Christophe BouillaudAvec un Manuel Valls qui resterait Premier Ministre, et avec ses brillants états de service depuis un an en matière d’épuration des "déviationnistes gauchistes" du gouvernement (Montebourg & Cie), je ne vois guère le sens d’une telle opération. Cela permettrait peut-être de récupérer quelques ambitieux qui ont envie d’être une fois dans leur vie d'être ministre avant la longue disette qui s’annonce pour la gauche après 2017, mais, pour aller à gauche toute, il faudrait changer de Premier Ministre.
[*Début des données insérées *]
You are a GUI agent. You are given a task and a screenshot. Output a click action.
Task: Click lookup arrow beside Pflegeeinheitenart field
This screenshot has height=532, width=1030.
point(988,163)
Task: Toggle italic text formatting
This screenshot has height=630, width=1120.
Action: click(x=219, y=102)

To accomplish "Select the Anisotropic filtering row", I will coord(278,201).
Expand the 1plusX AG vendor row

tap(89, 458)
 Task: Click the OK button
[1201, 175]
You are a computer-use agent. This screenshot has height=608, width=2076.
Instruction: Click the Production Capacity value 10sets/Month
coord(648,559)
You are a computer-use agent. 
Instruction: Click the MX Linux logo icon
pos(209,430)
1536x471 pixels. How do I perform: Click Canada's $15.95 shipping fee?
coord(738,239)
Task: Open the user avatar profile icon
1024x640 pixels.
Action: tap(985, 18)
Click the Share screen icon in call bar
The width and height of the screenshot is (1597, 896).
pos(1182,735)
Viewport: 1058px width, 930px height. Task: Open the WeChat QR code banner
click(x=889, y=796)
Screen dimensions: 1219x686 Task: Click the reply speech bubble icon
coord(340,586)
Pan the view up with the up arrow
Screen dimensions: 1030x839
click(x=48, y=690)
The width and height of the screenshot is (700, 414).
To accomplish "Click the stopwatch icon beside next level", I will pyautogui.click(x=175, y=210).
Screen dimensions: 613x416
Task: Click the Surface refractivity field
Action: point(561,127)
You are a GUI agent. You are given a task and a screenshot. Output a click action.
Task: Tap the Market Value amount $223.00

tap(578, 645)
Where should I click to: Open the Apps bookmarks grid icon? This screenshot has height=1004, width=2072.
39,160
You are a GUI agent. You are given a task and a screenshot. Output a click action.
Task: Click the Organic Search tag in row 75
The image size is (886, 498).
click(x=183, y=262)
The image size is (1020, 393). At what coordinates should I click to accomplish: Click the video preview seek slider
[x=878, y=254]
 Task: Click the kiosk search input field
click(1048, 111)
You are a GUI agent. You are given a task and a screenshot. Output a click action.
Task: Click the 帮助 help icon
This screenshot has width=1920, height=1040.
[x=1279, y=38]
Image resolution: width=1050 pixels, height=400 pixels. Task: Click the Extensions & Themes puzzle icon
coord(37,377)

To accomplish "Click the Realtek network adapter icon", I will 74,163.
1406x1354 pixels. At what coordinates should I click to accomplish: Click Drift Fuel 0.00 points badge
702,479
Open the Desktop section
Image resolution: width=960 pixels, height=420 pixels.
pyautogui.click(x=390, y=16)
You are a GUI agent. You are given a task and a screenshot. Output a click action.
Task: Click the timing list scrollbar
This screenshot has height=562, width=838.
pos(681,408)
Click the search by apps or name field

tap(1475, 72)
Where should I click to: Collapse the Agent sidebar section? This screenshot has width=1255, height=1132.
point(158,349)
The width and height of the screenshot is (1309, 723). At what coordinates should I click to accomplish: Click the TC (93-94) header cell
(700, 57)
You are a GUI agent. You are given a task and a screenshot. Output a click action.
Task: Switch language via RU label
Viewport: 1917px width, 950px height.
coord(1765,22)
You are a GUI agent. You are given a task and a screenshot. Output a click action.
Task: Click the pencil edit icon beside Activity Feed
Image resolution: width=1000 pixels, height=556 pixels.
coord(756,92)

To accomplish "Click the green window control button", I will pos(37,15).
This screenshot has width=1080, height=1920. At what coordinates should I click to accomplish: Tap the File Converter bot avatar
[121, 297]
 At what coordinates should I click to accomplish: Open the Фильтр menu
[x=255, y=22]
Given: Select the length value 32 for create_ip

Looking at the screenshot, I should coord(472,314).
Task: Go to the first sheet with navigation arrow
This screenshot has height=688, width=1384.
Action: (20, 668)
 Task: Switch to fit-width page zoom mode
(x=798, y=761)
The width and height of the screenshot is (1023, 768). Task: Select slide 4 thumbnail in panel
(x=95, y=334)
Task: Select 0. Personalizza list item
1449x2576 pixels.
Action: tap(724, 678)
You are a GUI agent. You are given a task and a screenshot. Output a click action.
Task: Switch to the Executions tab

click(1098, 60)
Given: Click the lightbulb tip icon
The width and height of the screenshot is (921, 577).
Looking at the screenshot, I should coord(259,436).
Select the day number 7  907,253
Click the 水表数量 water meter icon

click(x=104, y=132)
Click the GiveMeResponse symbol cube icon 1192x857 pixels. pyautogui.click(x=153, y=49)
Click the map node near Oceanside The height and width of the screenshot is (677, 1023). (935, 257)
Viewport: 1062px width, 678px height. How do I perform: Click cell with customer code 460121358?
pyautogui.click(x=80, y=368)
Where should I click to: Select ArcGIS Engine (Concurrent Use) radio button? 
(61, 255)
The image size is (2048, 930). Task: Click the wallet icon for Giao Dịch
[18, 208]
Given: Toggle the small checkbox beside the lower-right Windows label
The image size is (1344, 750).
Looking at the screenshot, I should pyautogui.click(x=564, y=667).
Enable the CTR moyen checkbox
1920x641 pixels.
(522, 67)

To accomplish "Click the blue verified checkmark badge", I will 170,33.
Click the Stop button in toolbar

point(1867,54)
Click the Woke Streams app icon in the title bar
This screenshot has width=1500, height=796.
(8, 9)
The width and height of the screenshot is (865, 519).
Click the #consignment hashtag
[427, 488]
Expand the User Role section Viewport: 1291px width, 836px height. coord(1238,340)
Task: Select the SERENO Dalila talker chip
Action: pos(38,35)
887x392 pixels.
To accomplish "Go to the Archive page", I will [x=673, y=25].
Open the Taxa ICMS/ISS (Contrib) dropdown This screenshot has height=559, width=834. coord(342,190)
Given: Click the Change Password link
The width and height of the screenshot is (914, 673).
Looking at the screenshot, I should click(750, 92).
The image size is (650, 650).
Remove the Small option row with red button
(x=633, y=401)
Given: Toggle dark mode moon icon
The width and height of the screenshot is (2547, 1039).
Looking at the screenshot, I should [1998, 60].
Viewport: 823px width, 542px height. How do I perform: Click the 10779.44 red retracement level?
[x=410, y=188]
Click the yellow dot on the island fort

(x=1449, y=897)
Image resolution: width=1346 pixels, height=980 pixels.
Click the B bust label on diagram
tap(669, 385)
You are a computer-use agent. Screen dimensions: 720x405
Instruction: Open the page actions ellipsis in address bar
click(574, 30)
Or l’expérience de la gauche au pouvoir, au moins depuis 1936, est qu’elle ne situe jamais plus à gauche dans ses choix de politique publique qu’au tout début de son arrivée aux affaires. Faire un virage à gauche en milieu de mandat serait un peu une première, et  cela serait d’autant plus difficile que l’opinion en général est désormais remontée contre tout ce qui apparait comme de gauche. Il faudrait vraiment trouver des réformes de gauche qui enthousiasment la population, et qui, en plus, ne coutent rien aux contribuables. 

Le gouvernement pourrait-il être tenté de se rabattre sur des réformes sociétales ?

Christophe BouillaudS’il y a bien une chose qui a été ratée sous cette législature, c’est la manière dont a été gérée la réforme dite du "mariage pour tous". Elle a été discutée en effet tellement lentement au Parlement qu’une partie du "peuple de droite", des catholiques conservateurs essentiellement mais pas seulement, y ont vu une occasion inédite de se mobiliser. Je ne vois pas le gouvernement Valls se lancer dans une nouvelle aventure de ce genre, qui supposerait là aussi une longue préparation donnant le temps aux adversaires de se mobiliser. En ces matières dites sociétales, selon les sondages, l’état de l’opinion est en plus décidément à un regain de conservatisme, par exemple sur la légalisation des drogues douces.